* Start DATASET RECORDS *
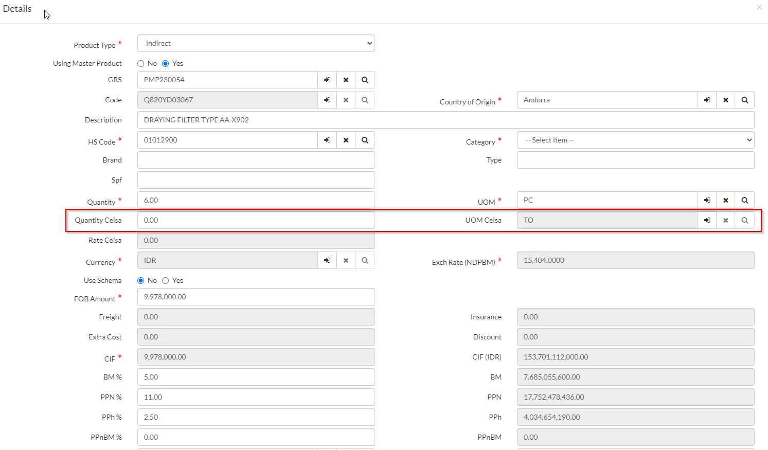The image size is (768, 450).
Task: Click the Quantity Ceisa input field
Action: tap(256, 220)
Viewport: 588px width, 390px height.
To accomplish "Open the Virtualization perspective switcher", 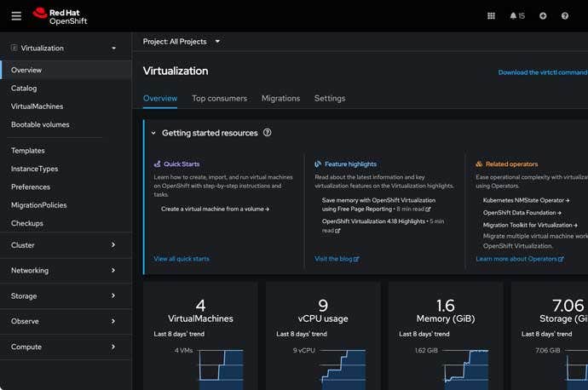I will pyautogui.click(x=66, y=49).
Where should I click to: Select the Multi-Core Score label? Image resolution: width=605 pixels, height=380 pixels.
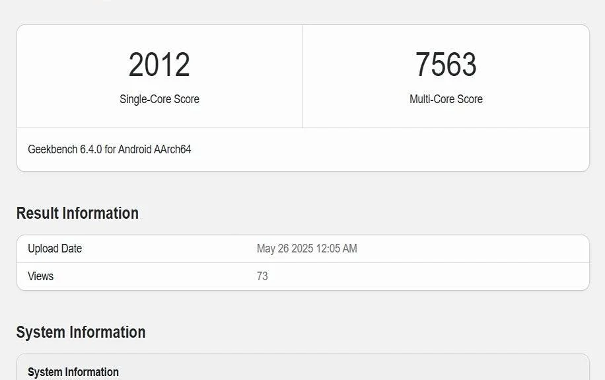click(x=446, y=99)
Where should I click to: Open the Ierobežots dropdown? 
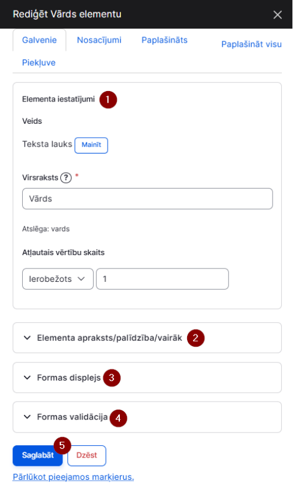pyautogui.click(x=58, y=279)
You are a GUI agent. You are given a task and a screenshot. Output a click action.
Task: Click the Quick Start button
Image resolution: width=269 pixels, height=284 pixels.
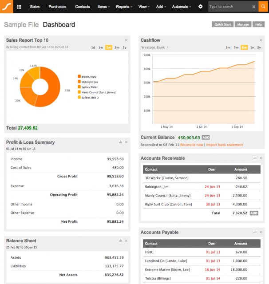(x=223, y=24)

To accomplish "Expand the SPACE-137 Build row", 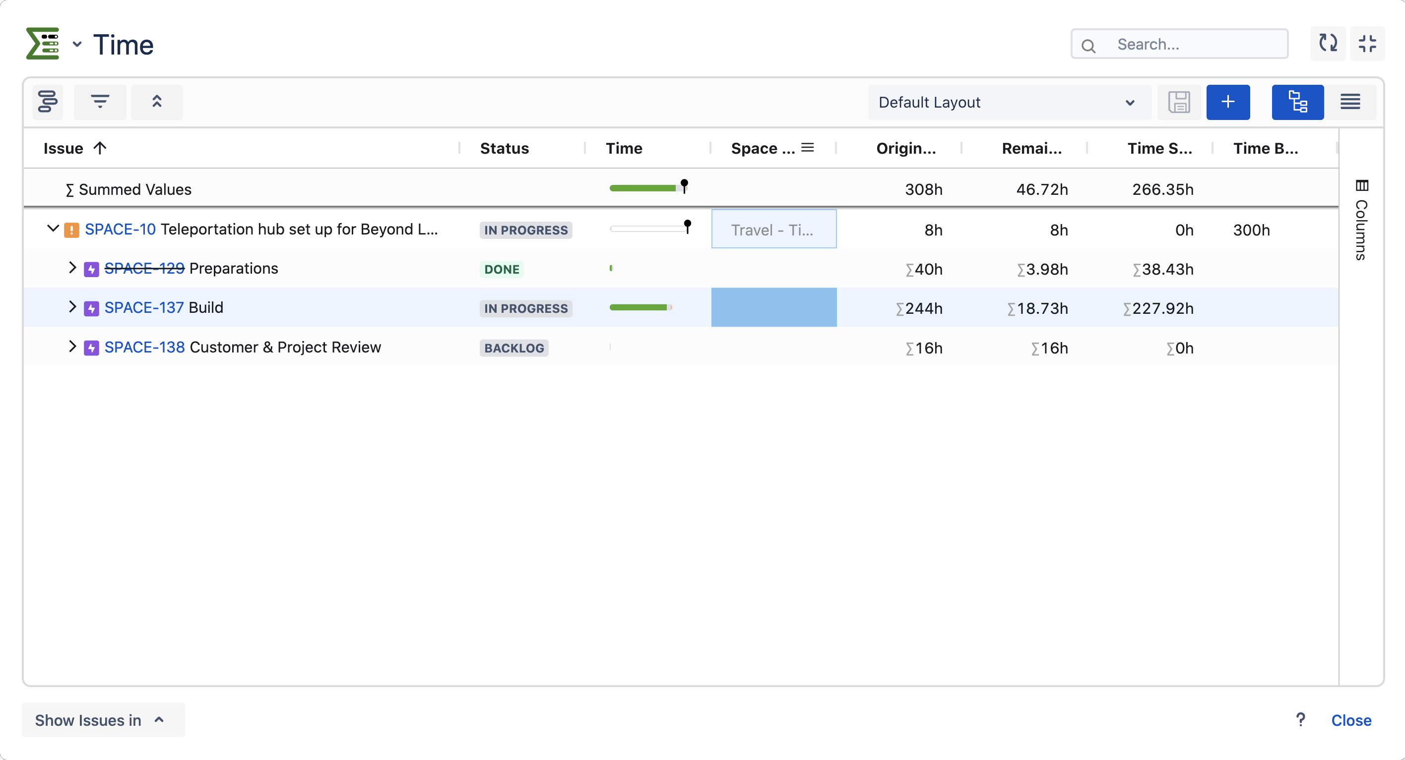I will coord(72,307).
* End DATASET RECORDS *
* Start DATASET RECORDS *
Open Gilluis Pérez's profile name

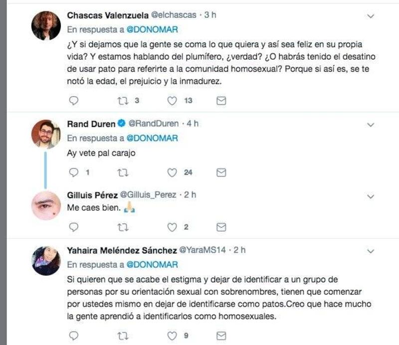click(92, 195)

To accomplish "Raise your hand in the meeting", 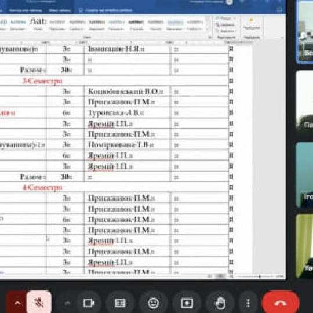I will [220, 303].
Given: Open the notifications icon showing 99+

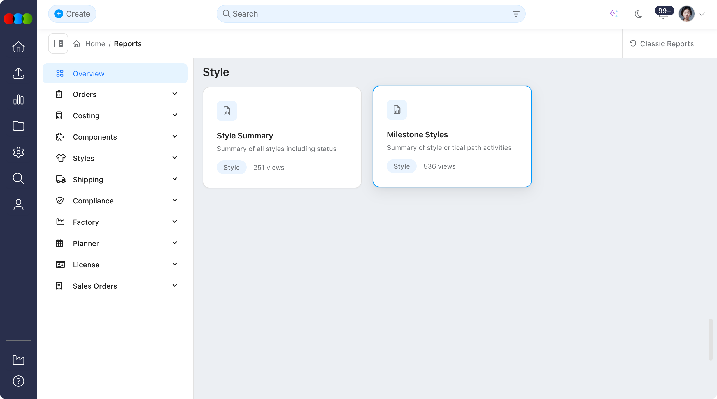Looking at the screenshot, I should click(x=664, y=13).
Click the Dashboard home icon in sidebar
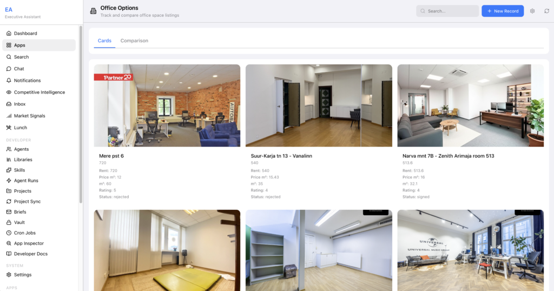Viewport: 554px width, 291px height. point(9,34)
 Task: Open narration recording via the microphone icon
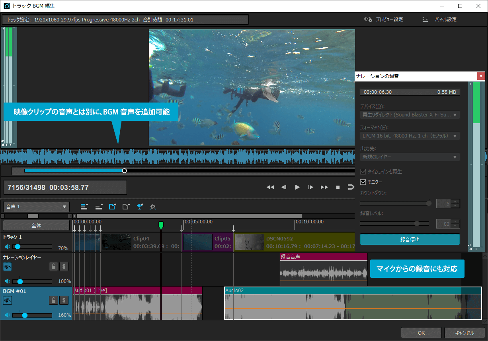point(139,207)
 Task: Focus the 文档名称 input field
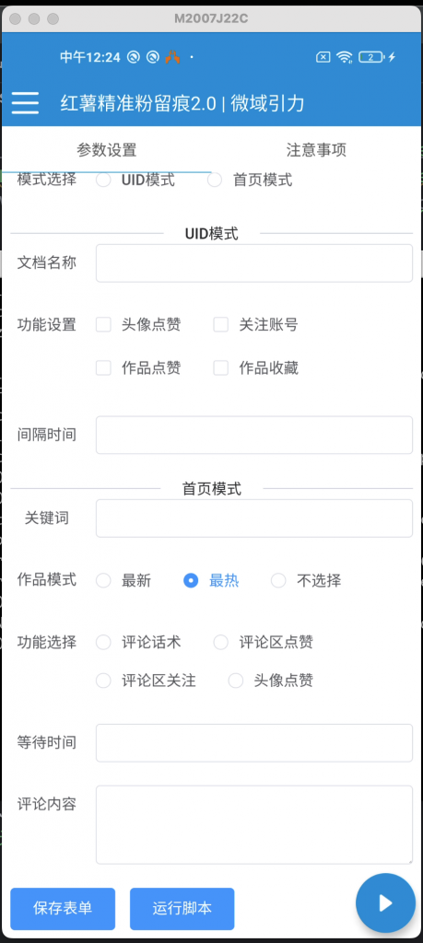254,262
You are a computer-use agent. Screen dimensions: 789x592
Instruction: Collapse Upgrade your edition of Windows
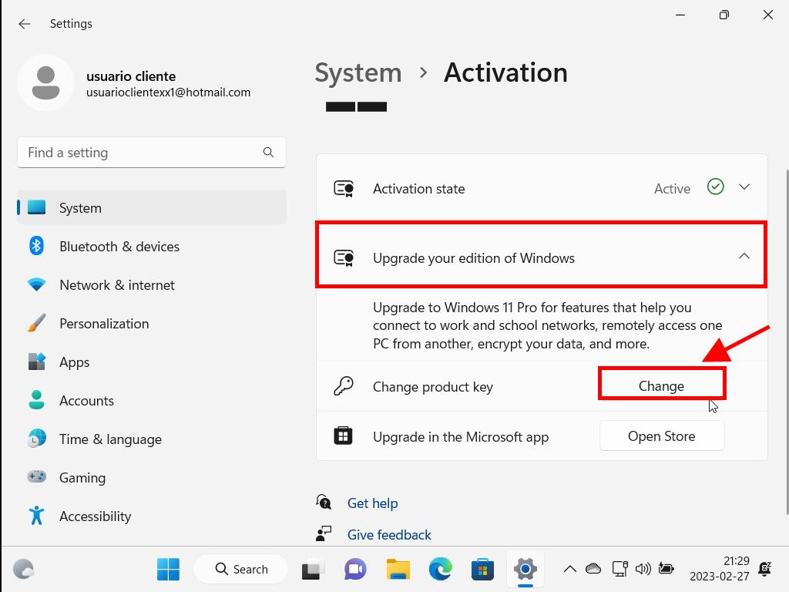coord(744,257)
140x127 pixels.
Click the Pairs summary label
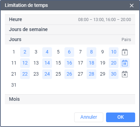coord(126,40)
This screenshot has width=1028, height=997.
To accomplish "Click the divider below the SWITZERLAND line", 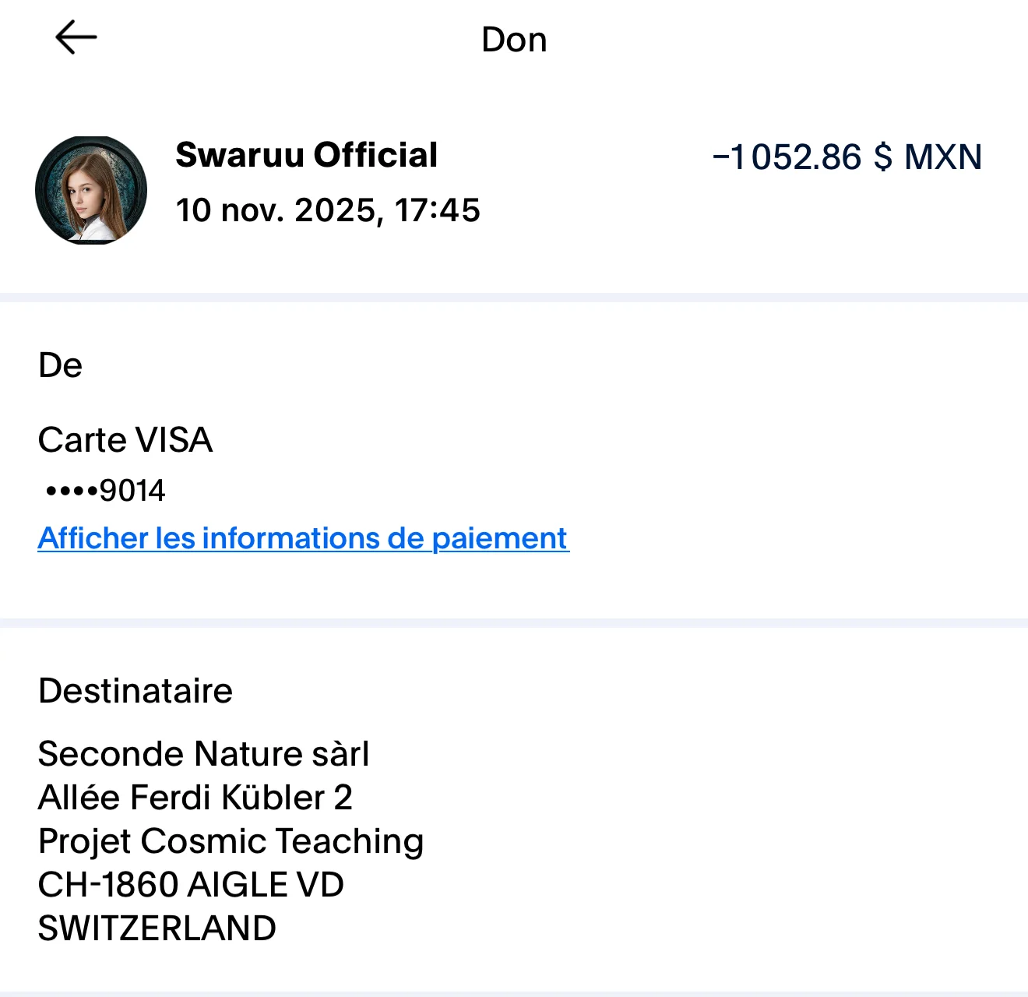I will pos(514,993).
* End DATASET RECORDS *
DIRECTIVE =>
Count the lines in the dataset entries above that contain the word "resolution". Case matters. Reply with the number only.

FINAL RESULT =>
2